• [TASK BRIEF] Copy nothing but the lines below, from the one with "Screen dimensions: 1013x378" through the one with "the INTELLIGENT DARK", exactly as written; no pictures should appear.

• [RECORDS SHOWN]
------------------------------

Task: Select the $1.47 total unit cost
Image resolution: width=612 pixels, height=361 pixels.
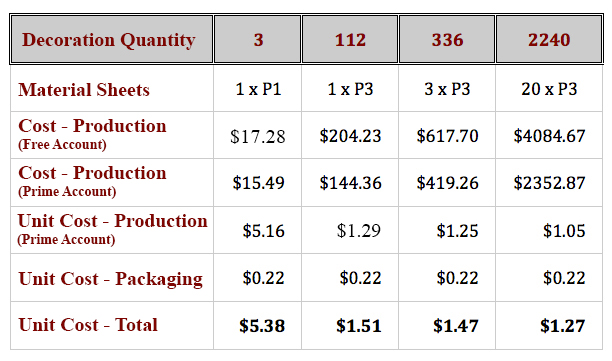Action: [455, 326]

------------------------------

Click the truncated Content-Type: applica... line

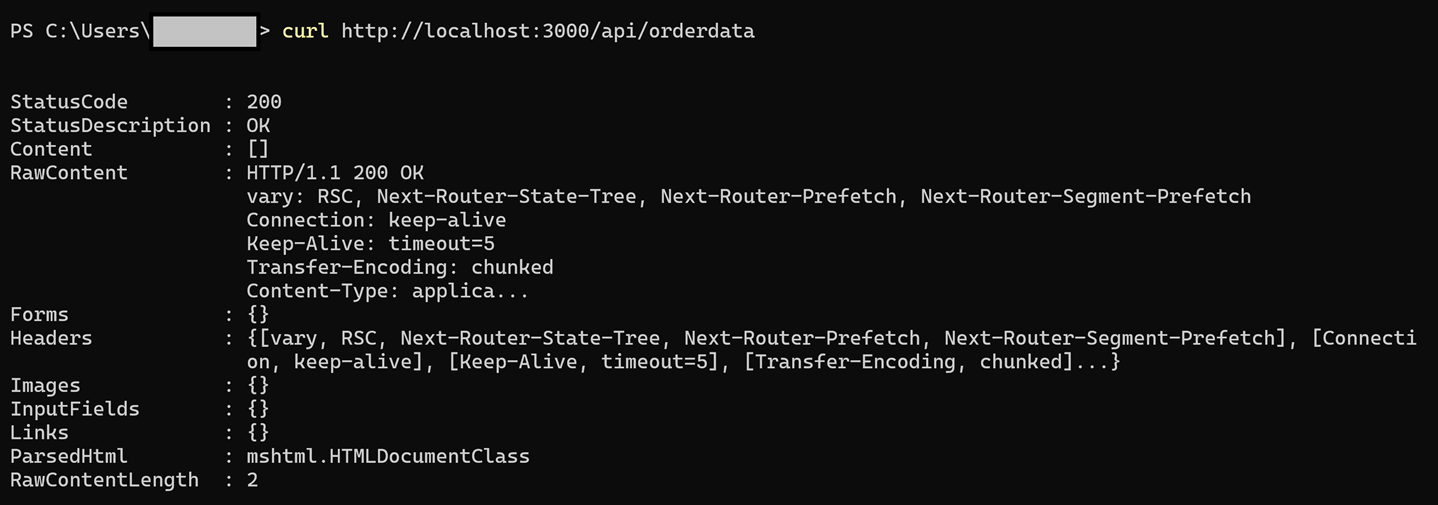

------------------------------

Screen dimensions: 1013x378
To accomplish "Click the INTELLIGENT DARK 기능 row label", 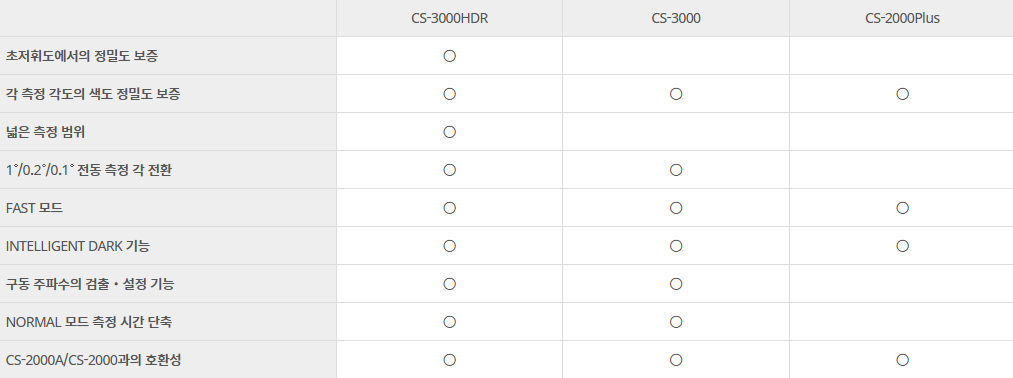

------------------------------

• [ANSWER TO THIS TASK]
Screen dimensions: 1013x378
To accomplish "Click the INTELLIGENT DARK 기능 row label", 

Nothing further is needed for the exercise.